• **EXERCISE BRIEF**
The answer must be a single number: the count of lines in the listing that hold the string "indicator".

***** DATA PROVIDED

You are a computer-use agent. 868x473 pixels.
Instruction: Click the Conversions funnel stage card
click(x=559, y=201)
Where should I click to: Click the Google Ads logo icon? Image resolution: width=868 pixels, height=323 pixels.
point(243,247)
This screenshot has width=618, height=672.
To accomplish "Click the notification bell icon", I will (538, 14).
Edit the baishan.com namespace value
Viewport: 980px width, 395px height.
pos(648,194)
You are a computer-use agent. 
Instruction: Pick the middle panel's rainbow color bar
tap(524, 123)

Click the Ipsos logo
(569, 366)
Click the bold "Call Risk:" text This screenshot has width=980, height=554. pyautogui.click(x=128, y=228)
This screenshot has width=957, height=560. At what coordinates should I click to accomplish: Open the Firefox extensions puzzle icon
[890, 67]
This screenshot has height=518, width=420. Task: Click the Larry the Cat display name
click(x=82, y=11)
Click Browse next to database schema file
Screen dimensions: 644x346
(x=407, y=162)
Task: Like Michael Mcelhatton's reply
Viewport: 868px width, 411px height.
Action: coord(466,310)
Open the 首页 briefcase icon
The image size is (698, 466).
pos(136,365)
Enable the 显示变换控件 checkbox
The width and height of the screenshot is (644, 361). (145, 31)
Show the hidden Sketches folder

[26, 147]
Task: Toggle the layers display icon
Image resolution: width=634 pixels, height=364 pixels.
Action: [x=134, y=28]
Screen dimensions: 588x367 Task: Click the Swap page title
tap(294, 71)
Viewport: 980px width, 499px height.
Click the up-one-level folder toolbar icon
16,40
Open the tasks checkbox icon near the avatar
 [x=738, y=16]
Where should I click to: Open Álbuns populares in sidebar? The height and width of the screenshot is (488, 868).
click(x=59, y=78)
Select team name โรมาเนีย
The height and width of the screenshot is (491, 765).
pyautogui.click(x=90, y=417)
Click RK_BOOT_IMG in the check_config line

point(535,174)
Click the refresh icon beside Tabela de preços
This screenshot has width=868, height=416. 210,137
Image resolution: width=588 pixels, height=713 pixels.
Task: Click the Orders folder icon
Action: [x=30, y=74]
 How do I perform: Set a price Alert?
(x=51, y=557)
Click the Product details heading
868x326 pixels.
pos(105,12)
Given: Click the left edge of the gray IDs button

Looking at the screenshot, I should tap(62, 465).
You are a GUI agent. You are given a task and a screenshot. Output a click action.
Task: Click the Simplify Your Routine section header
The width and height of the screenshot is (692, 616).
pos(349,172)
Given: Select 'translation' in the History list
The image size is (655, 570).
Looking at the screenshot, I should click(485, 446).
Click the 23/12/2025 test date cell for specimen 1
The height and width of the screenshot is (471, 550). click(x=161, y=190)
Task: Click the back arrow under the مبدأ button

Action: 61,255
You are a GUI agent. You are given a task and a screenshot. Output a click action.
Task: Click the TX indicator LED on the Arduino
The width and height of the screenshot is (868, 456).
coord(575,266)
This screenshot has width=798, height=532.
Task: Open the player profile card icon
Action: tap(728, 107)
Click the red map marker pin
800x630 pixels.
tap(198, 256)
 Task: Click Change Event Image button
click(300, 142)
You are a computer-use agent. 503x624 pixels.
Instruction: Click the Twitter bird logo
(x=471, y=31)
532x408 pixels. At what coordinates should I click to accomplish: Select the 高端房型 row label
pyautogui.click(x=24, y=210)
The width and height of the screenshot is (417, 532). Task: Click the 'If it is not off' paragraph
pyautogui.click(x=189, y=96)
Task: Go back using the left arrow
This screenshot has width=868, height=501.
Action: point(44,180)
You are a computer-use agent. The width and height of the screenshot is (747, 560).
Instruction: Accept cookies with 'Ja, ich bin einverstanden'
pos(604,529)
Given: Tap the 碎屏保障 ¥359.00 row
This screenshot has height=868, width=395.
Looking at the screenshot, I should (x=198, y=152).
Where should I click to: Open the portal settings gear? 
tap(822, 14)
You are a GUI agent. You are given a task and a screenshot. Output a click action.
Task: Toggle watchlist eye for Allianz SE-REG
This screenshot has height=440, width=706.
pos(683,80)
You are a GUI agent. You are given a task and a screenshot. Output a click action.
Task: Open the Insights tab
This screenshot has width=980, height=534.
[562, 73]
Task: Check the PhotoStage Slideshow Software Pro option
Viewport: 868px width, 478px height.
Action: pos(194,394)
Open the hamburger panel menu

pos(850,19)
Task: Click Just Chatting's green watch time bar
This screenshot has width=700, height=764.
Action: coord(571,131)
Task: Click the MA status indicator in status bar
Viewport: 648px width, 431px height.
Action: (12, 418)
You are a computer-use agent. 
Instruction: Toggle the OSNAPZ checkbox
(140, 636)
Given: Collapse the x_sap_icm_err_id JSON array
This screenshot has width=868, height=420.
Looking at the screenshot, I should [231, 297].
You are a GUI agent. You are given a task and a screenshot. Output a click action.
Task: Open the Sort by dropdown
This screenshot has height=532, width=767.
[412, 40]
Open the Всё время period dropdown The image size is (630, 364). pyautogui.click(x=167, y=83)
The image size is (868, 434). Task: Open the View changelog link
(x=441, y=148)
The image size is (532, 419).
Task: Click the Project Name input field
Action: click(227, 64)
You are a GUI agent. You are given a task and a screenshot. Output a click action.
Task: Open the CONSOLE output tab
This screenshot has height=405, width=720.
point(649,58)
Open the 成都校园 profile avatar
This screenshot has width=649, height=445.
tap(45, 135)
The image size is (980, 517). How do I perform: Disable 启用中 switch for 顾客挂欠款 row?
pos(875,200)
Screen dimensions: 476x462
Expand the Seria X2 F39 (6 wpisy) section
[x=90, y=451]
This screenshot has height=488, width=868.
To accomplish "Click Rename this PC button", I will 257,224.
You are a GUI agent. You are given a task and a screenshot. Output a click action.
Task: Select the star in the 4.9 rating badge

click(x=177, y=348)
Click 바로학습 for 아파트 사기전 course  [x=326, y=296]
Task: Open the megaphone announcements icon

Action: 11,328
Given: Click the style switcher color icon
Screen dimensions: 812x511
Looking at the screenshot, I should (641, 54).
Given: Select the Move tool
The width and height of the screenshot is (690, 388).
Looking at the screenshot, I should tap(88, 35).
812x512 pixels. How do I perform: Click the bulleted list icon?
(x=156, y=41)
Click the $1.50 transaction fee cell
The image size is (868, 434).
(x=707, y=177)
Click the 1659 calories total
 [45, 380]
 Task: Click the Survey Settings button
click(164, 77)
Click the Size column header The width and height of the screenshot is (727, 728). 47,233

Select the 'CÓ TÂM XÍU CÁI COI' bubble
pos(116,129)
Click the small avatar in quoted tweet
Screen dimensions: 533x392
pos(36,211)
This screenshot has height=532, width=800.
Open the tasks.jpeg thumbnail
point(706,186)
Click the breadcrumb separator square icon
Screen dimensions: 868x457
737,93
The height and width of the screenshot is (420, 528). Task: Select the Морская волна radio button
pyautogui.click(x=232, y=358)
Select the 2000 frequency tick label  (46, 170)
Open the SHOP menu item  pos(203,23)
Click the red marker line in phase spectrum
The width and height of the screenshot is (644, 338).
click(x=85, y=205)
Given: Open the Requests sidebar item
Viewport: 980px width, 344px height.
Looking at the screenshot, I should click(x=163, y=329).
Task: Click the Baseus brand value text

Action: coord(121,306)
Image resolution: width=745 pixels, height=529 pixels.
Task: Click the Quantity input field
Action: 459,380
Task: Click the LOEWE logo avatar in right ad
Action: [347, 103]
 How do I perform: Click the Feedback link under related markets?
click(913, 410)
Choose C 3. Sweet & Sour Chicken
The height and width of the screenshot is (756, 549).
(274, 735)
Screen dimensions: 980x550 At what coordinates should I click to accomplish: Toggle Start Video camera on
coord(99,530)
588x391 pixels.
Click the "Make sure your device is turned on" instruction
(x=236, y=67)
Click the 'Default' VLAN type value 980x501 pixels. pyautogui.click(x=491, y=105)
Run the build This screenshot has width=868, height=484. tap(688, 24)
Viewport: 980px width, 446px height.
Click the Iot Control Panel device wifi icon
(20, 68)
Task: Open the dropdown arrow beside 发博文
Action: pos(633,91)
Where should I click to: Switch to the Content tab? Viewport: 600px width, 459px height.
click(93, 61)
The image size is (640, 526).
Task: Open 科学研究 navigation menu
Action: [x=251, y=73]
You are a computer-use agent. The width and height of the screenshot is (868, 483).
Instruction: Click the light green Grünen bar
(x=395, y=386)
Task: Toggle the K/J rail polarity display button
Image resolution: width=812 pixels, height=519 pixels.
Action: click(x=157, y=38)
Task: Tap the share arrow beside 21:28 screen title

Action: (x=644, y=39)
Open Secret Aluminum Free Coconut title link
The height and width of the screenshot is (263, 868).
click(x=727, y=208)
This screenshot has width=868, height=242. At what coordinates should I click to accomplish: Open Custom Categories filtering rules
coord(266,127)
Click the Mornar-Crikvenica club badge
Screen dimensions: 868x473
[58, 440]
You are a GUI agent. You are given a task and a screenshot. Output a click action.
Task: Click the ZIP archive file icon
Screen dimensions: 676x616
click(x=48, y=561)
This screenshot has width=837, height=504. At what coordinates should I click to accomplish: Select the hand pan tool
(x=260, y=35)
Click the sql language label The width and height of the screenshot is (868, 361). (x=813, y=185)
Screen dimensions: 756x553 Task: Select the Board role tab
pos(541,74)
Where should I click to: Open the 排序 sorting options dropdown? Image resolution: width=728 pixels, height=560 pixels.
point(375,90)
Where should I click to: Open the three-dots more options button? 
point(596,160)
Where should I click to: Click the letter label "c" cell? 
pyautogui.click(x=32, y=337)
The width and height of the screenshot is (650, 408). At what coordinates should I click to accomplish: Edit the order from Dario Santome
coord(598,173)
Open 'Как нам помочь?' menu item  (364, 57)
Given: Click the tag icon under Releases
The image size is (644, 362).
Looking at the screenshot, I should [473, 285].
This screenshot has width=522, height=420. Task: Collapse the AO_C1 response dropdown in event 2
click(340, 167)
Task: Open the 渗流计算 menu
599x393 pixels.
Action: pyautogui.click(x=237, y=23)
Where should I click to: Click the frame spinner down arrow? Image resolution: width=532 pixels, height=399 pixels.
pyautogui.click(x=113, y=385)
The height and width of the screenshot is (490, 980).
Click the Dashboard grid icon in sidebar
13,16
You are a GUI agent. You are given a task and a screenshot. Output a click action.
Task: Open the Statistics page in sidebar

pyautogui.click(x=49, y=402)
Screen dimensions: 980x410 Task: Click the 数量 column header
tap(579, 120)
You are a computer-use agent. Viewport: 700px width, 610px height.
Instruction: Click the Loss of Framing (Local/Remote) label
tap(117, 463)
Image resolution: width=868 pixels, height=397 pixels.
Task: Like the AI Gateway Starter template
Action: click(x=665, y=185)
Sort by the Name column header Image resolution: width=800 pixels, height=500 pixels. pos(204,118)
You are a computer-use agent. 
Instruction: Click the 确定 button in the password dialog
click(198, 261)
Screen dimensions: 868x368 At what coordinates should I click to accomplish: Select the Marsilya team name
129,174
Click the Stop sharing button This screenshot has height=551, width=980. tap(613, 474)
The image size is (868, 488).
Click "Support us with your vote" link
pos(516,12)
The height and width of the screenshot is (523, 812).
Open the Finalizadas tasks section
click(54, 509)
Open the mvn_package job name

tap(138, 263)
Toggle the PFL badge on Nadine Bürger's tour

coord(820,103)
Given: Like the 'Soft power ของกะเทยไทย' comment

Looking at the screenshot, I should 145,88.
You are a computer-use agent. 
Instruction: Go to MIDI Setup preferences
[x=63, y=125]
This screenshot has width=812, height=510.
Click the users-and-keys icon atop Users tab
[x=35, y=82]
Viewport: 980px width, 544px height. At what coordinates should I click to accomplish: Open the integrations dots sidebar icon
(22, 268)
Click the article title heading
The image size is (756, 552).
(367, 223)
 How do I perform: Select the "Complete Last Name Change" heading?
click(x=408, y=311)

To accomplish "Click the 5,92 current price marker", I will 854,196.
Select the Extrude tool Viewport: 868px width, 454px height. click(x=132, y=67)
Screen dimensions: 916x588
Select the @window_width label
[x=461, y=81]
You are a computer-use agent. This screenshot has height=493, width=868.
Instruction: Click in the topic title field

**********

• **ANSWER BOX**
2